New Delhi: With coronavirus spreading across the world, drugmakers are racing to develop a vaccine for it. But the far more common and recurrent H1N1 seasonal flu, which is serious too and is even preventable by a vaccine, does not get “enough thought”, experts believe.
India has reported 43 cases of coronavirus until Monday, with patients testing positive for COVID-19 in different parts of the country.
The Union Ministry of Health Affairs has advised against mass gatherings until the spread of the disease is contained. Face masks and hand sanitisers are flying off the shelves, and doctors across the country have reported patients in their outpatient departments fearing they have the coronavirus.
While the vaccine for COVID-19 will take another year to be developed, medical experts told ThePrint that India needs to do more to prevent seasonal flu that kills people despite having a vaccine.
“Symptoms like fever, dry cough, tiredness are similar for both coronavirus and influenza,” said Dr Atul Gogia, internal medicine and infectious disease specialist at Sir Ganga Ram Hospital in New Delhi.
The only way to distinguish the cause of the infection is through a laboratory test of throat swab.
“Testing is not recommended for all patients because most cases are mild,” said Dr Karan Madan, pulmonologist, All India Institute of Medical Sciences, Delhi.
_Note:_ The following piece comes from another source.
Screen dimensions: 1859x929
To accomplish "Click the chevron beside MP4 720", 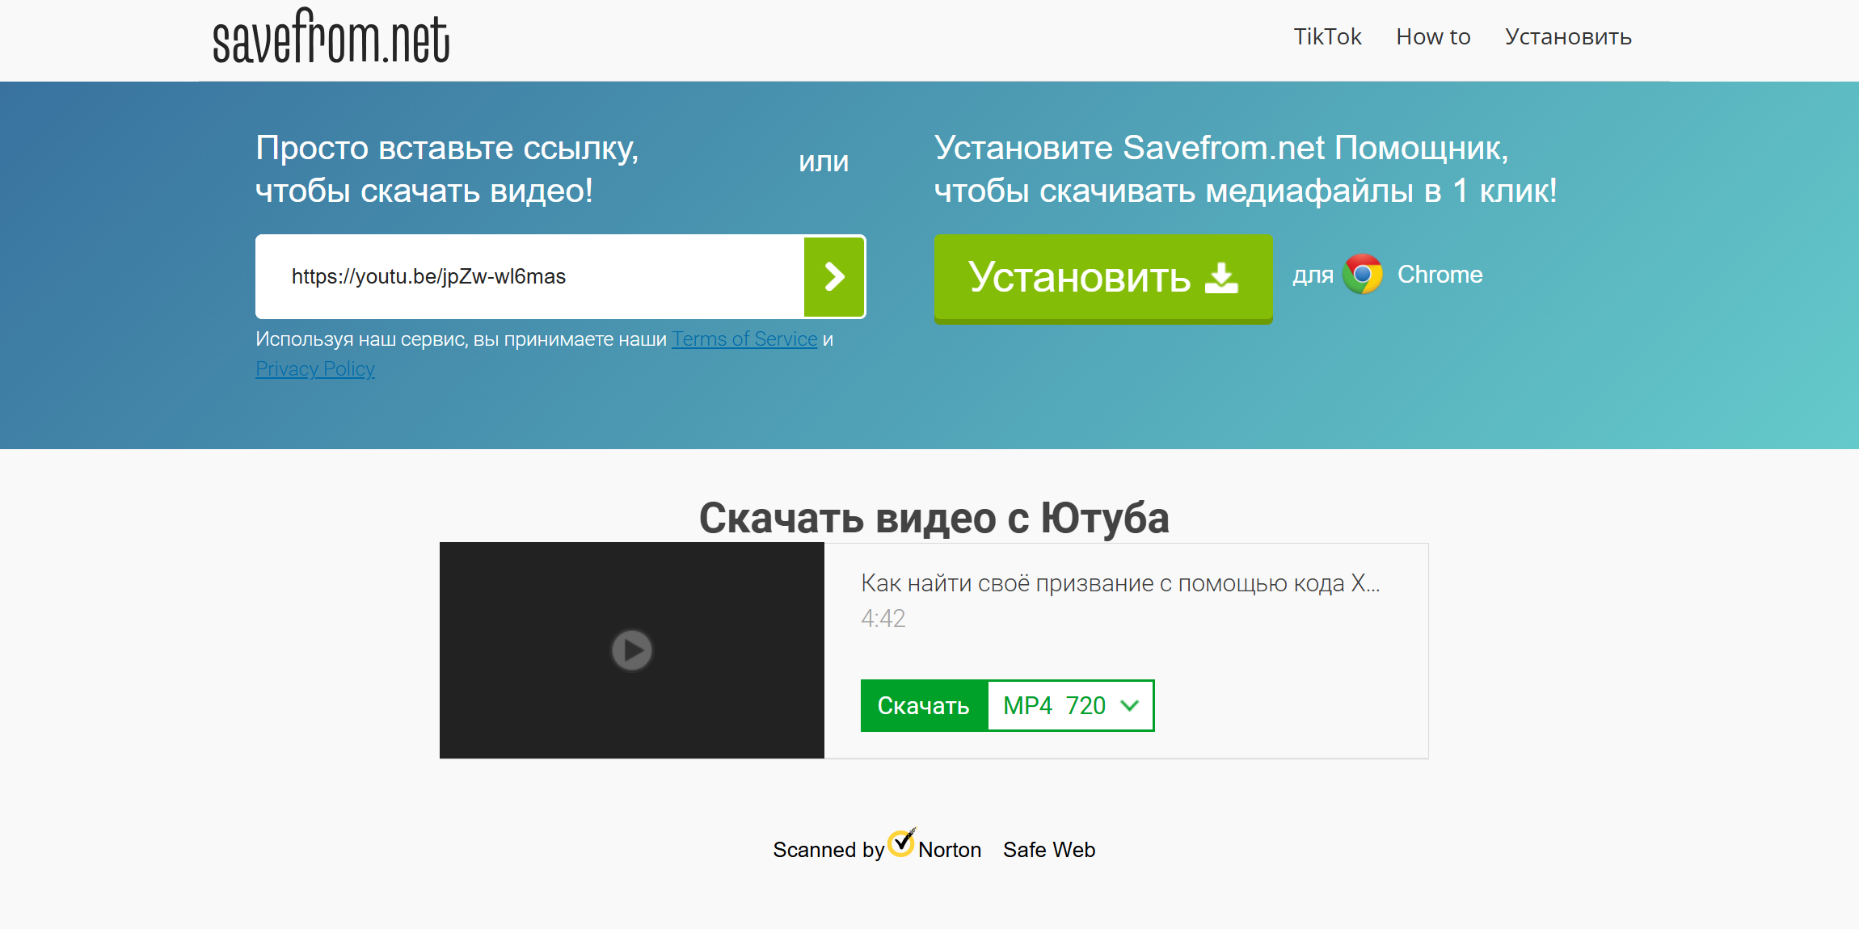I will coord(1130,706).
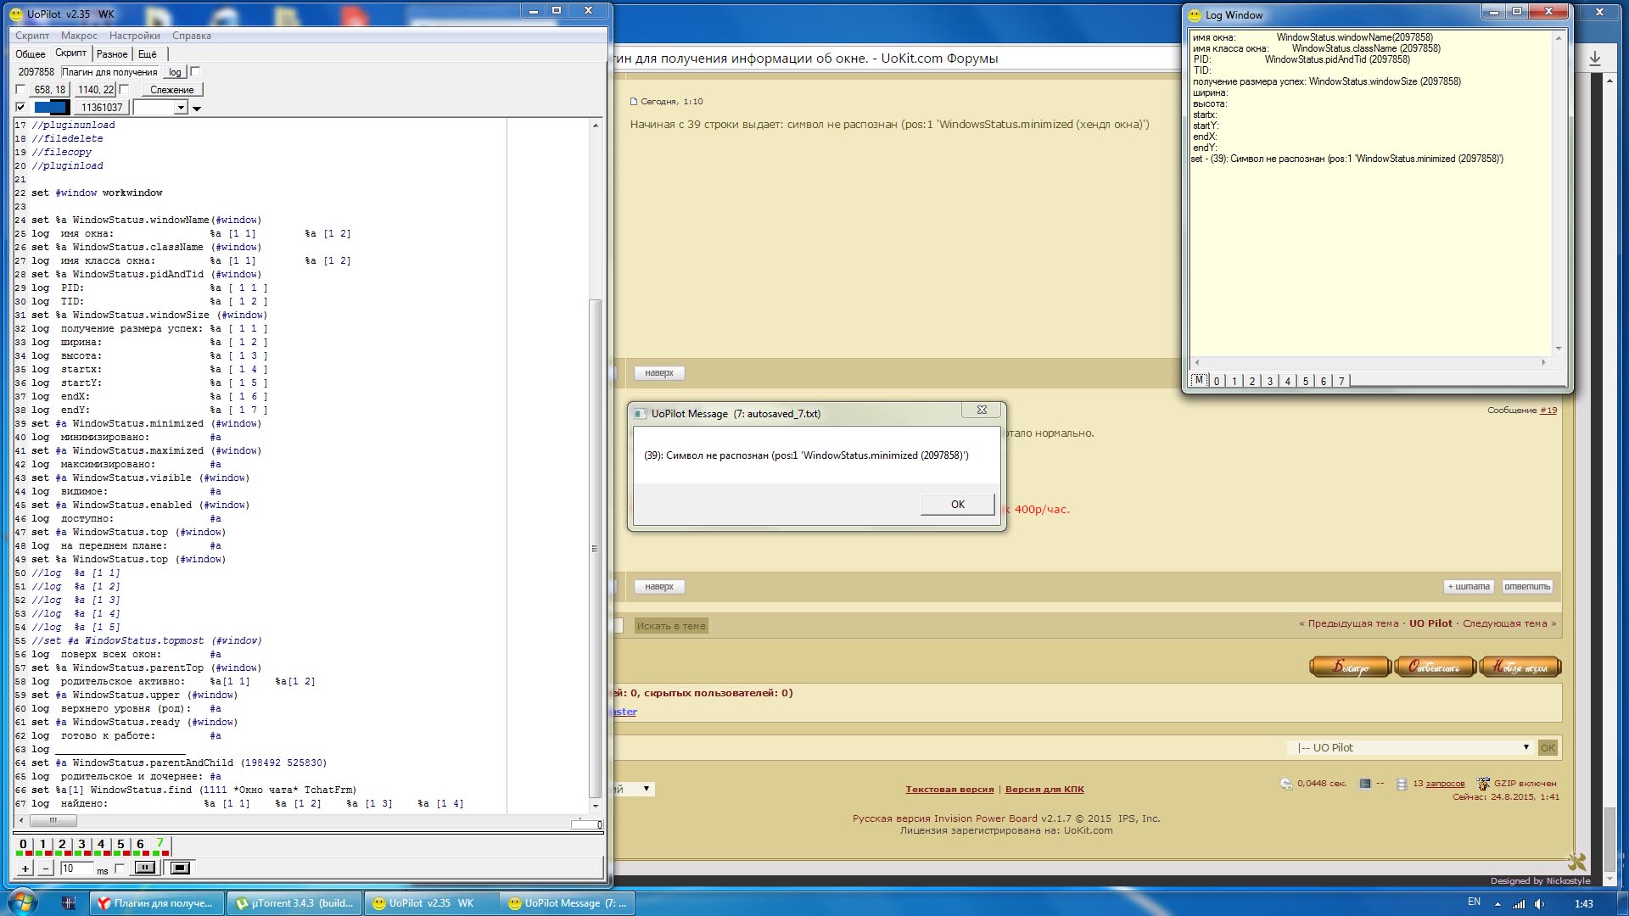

For mild cases, symptomatic treatment of taking plenty of fluids and Paracetamol is enough.
The same precautions of regular hand-wash, covering mouth and nose while coughing and sneezing, avoiding close contact with sick people and not touching the face and nose, help prevent influenza too.
Seasonal flu can lead to severe illness and even death
While most cases of seasonal flu or influenza are mild, which get better without medical treatment, influenza can also lead to severe illness and even death.
“We do not give influenza enough thought but half a million people die of it across the planet. It is not a figure to be scoffed at,” Dr Om Srivastava, infectious disease specialist at Mumbai’s Jaslok Hospital, tells ThePrint.
While 3.4 per cent of reported COVID-19 cases have died globally, seasonal flu generally kills far fewer than 1 per cent of those infected, Dr Tedros Adhanom Ghebreyesus, Director-General of the World Health Organization (WHO), said on 3 March.
According to the WHO, there have been three to five million cases of severe illness due to influenza, and about 290,000 to 650,000 respiratory deaths.
Out of the four kinds of influenza viruses, H1N1 influenza A subtype is known to cause severe illness. “Seventy per cent of the deaths due to H1N1 are due to respiratory failure and the rest are due to organ failure,” said Dr Srivastava.
Since the 2009 H1N1 pandemic, India has seen a steady number of H1N1 cases in both winter and post monsoon season.
According to the National Centre for Disease Control, there were 28,798 H1N1 cases and 1,218 deaths in 2019 — meaning a death rate of 4.2 per cent.
Till February 2020, the number of H1N1 cases was 1,132 with 18 reported deaths.
Delhi has seen the highest number of 226 cases this year, including six Supreme Court judges who tested for H1N1.
While most patients would recover from H1N1, those with comorbid conditions like diseases of lung, heart, liver, kidney, blood disorders and diabetes have higher death rate.
Influenza vaccine not popular in India
Despite being recommended by doctors, influenza vaccine is not popular in India.
While the vaccine needs to be taken every year, it may not protect against all strains of the disease, though reduces the severity.
The WHO recommends vaccination for pregnant women, children below the age of five, those above the age of 60, those with chronic conditions and healthcare workers.
While India does not have a national seasonal flu vaccination policy, the National Centre for Disease Control recommends it for healthcare workers, pregnant women, children from six months to eight years and those with suppressed immunity.
Quadrivalent vaccine providing protection against two strains of influenza A and influenza B is recommended in India.
“Since vaccines cannot be given when a patient is unwell, when we ask them to come back in ten days, they rarely do,” said Gogia from Sir Ganga Ram Hospital. Most patients are reluctant because they don’t think it is needed and because of their bias against vaccination.
The cost of the quadrivalent vaccine is Rs 1,200-2,000, and many think it is not necessary. However, compared to even a day’s hospitalisation, the cost is miniscule, said Gogia.
Most patients are keen to take the vaccine when there is already an outbreak of H1N1, which is often too late as it takes about two-three weeks for immunity to develop. Most doctors recommend taking the flu vaccine in the beginning of the winter season to give protection during the season.
A healthy person may get the flu and get better but in the elderly or those with weak immunity, the same influenza may lead to pneumonia or respiratory failure etc, which makes the vaccine crucial, said Dr Rajani Bhat, pulmonologist.
“For patients who cannot be given the vaccines, like those who are allergic or when vaccines are less effective in patients of organ transplants, we recommend their family members to take it so that the patients are not exposed,” she said.